◆ **TASK TO CARRY OUT**
The answer should contain every record below, output exactly.

[Stored data entries]
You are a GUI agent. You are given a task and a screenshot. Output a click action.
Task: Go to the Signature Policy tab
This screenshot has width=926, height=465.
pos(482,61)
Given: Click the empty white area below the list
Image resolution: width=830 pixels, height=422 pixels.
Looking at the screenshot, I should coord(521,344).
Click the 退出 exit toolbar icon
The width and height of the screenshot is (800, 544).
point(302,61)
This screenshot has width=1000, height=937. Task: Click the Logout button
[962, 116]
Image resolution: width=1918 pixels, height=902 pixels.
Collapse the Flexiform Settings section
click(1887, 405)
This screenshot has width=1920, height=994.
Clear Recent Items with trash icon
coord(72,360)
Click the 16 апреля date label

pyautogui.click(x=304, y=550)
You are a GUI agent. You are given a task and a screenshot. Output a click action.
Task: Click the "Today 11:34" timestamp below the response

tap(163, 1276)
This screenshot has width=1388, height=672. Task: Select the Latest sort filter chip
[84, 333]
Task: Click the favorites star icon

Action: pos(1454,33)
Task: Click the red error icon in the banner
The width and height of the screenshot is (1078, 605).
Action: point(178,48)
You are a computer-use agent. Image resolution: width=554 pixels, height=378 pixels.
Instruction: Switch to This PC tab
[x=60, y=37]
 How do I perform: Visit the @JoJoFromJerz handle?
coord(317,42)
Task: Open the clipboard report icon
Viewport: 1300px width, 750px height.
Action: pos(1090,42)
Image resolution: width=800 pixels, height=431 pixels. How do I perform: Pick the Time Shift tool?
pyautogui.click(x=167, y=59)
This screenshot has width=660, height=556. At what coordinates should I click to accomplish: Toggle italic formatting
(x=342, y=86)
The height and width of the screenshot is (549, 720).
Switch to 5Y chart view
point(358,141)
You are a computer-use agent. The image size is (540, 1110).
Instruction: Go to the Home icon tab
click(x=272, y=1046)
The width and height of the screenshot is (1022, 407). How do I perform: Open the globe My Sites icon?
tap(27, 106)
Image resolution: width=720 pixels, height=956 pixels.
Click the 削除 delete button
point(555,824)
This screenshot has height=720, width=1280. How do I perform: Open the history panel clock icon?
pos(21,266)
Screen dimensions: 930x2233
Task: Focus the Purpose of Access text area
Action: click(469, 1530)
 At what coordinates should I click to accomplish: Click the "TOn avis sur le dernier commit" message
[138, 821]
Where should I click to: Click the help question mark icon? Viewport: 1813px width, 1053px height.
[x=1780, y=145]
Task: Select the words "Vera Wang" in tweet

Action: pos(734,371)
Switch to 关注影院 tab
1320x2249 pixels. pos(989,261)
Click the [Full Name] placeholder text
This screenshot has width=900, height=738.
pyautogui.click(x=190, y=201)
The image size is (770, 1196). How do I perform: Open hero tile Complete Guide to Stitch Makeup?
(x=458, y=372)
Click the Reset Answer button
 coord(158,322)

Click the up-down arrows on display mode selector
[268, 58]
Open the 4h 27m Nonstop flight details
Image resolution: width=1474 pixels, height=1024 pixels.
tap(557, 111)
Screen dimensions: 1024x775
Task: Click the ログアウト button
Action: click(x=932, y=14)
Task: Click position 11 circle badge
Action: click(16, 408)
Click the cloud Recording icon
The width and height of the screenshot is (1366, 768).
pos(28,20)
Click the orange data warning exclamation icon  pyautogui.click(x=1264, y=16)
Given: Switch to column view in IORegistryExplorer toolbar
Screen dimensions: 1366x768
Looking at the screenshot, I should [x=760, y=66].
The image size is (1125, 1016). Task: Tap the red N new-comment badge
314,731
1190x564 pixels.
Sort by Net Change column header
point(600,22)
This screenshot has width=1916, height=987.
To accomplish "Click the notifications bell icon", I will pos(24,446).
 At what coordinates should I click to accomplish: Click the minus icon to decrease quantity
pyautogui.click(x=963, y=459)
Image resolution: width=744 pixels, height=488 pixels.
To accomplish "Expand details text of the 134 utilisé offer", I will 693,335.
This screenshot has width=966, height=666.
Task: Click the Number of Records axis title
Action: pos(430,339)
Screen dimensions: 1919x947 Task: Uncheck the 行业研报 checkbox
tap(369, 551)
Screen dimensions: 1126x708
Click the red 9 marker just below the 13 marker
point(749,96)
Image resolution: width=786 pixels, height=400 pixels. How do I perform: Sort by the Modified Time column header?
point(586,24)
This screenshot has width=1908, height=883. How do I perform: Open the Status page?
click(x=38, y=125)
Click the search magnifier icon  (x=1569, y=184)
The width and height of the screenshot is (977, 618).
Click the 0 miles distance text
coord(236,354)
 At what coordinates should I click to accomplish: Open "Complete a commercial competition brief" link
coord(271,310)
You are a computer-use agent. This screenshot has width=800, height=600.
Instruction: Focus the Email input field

◆ **TASK RESULT**
You are a GUI agent. You are given a task and a screenshot. Output a click action.
Task: Go to the Signature Policy tab
This screenshot has width=926, height=465.
pos(482,61)
Given: Click the empty white area below the list
Image resolution: width=830 pixels, height=422 pixels.
Looking at the screenshot, I should coord(521,344).
Click the 退出 exit toolbar icon
The width and height of the screenshot is (800, 544).
point(302,61)
This screenshot has width=1000, height=937. Task: Click the Logout button
[962, 116]
Image resolution: width=1918 pixels, height=902 pixels.
Collapse the Flexiform Settings section
click(1887, 405)
This screenshot has width=1920, height=994.
Clear Recent Items with trash icon
coord(72,360)
Click the 16 апреля date label

pyautogui.click(x=304, y=550)
You are a GUI agent. You are given a task and a screenshot. Output a click action.
Task: Click the "Today 11:34" timestamp below the response

tap(163, 1276)
This screenshot has width=1388, height=672. Task: Select the Latest sort filter chip
[84, 333]
Task: Click the favorites star icon

Action: pos(1454,33)
Task: Click the red error icon in the banner
The width and height of the screenshot is (1078, 605).
Action: point(178,48)
You are a computer-use agent. Image resolution: width=554 pixels, height=378 pixels.
Instruction: Switch to This PC tab
[x=60, y=37]
 How do I perform: Visit the @JoJoFromJerz handle?
coord(317,42)
Task: Open the clipboard report icon
Viewport: 1300px width, 750px height.
Action: pos(1090,42)
Image resolution: width=800 pixels, height=431 pixels. How do I perform: Pick the Time Shift tool?
pyautogui.click(x=167, y=59)
This screenshot has width=660, height=556. At what coordinates should I click to accomplish: Toggle italic formatting
(x=342, y=86)
The height and width of the screenshot is (549, 720).
Switch to 5Y chart view
point(358,141)
You are a computer-use agent. The image size is (540, 1110).
Instruction: Go to the Home icon tab
click(x=272, y=1046)
The width and height of the screenshot is (1022, 407). How do I perform: Open the globe My Sites icon?
tap(27, 106)
Image resolution: width=720 pixels, height=956 pixels.
Click the 削除 delete button
point(555,824)
This screenshot has height=720, width=1280. How do I perform: Open the history panel clock icon?
pos(21,266)
Screen dimensions: 930x2233
Task: Focus the Purpose of Access text area
Action: click(469, 1530)
 At what coordinates should I click to accomplish: Click the "TOn avis sur le dernier commit" message
[138, 821]
Where should I click to: Click the help question mark icon? Viewport: 1813px width, 1053px height.
[x=1780, y=145]
Task: Select the words "Vera Wang" in tweet

Action: pos(734,371)
Switch to 关注影院 tab
1320x2249 pixels. pos(989,261)
Click the [Full Name] placeholder text
This screenshot has width=900, height=738.
pyautogui.click(x=190, y=201)
The image size is (770, 1196). How do I perform: Open hero tile Complete Guide to Stitch Makeup?
(x=458, y=372)
Click the Reset Answer button
 coord(158,322)

Click the up-down arrows on display mode selector
[268, 58]
Open the 4h 27m Nonstop flight details
Image resolution: width=1474 pixels, height=1024 pixels.
tap(557, 111)
Screen dimensions: 1024x775
Task: Click the ログアウト button
Action: click(x=932, y=14)
Task: Click position 11 circle badge
Action: click(16, 408)
Click the cloud Recording icon
The width and height of the screenshot is (1366, 768).
pos(28,20)
Click the orange data warning exclamation icon  pyautogui.click(x=1264, y=16)
Given: Switch to column view in IORegistryExplorer toolbar
Screen dimensions: 1366x768
Looking at the screenshot, I should [x=760, y=66].
The image size is (1125, 1016). Task: Tap the red N new-comment badge
314,731
1190x564 pixels.
Sort by Net Change column header
point(600,22)
This screenshot has width=1916, height=987.
To accomplish "Click the notifications bell icon", I will pos(24,446).
 At what coordinates should I click to accomplish: Click the minus icon to decrease quantity
pyautogui.click(x=963, y=459)
Image resolution: width=744 pixels, height=488 pixels.
To accomplish "Expand details text of the 134 utilisé offer", I will 693,335.
This screenshot has width=966, height=666.
Task: Click the Number of Records axis title
Action: pos(430,339)
Screen dimensions: 1919x947 Task: Uncheck the 行业研报 checkbox
tap(369, 551)
Screen dimensions: 1126x708
Click the red 9 marker just below the 13 marker
point(749,96)
Image resolution: width=786 pixels, height=400 pixels. How do I perform: Sort by the Modified Time column header?
point(586,24)
This screenshot has width=1908, height=883. How do I perform: Open the Status page?
click(x=38, y=125)
Click the search magnifier icon  (x=1569, y=184)
The width and height of the screenshot is (977, 618).
Click the 0 miles distance text
coord(236,354)
 At what coordinates should I click to accomplish: Open "Complete a commercial competition brief" link
coord(271,310)
You are a computer-use agent. This screenshot has width=800, height=600.
Instruction: Focus the Email input field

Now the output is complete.